- TRECHO DO DOCUMENTO:
---*---
A Procuradoria-Geral da República pediu o encerramento das medidas cautelares aplicadas ao ex-chefe da Codesal de Salvador, Gustavo Ferraz, que cumpre prisão domiciliar atualmente.
No texto, a PGR argumenta que “a conclusão da fase investigativa demonstrou que ele, por ora, não oferece risco à ordem pública nem vulnera a aplicação da lei penal” e que “entende (…) que podem ser revogadas as medidas cautelares impostas a ele”.
Consultado sobre a possibilidade, o ministro Edson Fachin, relator do caso no Supremo Tribunal Federal (STF), pediu mais explicações à PGR.
“Considerando que a Procuradora-Geral da República traz alusão genérica quanto ao comportamento positivo do denunciado, referindo-se, inclusive, apenas à possibilidade de revogação das medidas cautelares anteriormente impostas, aliás, a requerimento dessa mesma autoridade, determino nova manifestação a respeito do tema, com os esclarecimentos necessários para melhor compreensão da situação atual deste denunciado”, disse o ministro.
Deste modo, a PGR deve enviar, nos próximos dias, manifestação mais detalhada à Corte para explicar os motivos que basearam o pedido.
As digitais do ex-chefe da Codesal foram encontrados em cédulas dos R$ 51 milhões aprendidos pela Polícia Federal em um apartamento em Salvador. O dinheiro, segundo aponta a PF, pertence ao ex-ministro Geddel Vieira Lima (PMDB).
---*---
- TAREFA PROPOSTA A: Na notícia, reescreva em forma de lista o parágrafo que começa com "Considerando que a Procuradora-Geral da República", mantendo os fatos principais.
- TAREFA PROPOSTA B: Traduza para o inglês a seguinte frase da notícia: "Consultado sobre a possibilidade, o ministro Edson Fachin, relator do caso no Supremo Tribunal Federal (STF), pediu mais explicações à PGR."
- TAREFA PROPOSTA C: Reproduza o trecho da notícia que começa em "As digitais do" e segue até "Vieira Lima (PMDB).".
Baseie-se apenas na notícia, sem recorrer a outras fontes.
---*---
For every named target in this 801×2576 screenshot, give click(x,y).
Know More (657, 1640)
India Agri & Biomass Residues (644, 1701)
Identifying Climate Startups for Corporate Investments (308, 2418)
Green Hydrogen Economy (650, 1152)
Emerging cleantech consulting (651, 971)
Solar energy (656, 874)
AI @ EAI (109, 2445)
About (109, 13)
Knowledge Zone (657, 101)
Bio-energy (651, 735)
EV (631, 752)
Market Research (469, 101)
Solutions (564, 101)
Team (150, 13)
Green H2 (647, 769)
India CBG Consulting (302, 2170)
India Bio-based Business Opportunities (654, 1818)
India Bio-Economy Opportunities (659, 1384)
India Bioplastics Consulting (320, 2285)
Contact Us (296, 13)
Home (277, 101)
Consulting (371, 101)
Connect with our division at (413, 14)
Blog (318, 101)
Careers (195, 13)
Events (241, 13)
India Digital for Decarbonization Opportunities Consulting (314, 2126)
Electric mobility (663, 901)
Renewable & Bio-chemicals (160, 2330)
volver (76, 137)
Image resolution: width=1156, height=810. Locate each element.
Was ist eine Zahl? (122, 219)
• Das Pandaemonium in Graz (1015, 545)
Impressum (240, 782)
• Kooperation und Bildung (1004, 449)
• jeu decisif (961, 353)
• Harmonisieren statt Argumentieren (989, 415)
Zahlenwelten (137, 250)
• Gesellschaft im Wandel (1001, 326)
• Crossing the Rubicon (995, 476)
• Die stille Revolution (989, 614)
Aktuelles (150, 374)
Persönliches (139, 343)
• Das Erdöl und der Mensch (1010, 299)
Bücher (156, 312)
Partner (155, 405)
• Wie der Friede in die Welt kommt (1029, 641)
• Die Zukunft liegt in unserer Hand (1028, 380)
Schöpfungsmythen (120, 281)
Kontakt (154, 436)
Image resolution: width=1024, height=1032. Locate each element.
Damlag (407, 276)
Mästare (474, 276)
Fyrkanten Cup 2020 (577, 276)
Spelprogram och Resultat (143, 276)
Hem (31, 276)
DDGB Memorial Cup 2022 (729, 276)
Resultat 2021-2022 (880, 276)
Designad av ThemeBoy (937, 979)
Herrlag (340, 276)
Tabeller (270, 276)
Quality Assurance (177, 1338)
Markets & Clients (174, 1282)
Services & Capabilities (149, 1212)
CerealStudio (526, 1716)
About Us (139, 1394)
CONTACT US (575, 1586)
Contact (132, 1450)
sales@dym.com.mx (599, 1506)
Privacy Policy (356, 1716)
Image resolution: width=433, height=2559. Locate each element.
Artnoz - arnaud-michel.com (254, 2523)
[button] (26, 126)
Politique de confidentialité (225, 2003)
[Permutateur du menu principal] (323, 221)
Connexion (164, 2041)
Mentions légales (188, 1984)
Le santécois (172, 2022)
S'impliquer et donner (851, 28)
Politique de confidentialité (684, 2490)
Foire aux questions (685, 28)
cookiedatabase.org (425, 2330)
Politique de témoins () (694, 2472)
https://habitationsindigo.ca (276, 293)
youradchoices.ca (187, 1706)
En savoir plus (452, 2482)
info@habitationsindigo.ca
---*---
- ESPAÇO PARA RESPOSTA A:
- O ministro Edson Fachin afirmou que a Procuradora-Geral da República fez apenas uma alusão genérica ao comportamento positivo do denunciado.
- Segundo ele, a PGR mencionou só a possibilidade de revogar as medidas cautelares, que tinham sido impostas a pedido dela mesma.
- Por isso, Fachin determinou uma nova manifestação, com os esclarecimentos necessários para entender a situação atual do denunciado.

- ESPAÇO PARA RESPOSTA B: When consulted about the possibility, Justice Edson Fachin, the rapporteur of the case at the Federal Supreme Court (STF), asked the PGR for further explanations.

- ESPAÇO PARA RESPOSTA C:
As digitais do ex-chefe da Codesal foram encontrados em cédulas dos R$ 51 milhões aprendidos pela Polícia Federal em um apartamento em Salvador. O dinheiro, segundo aponta a PF, pertence ao ex-ministro Geddel Vieira Lima (PMDB).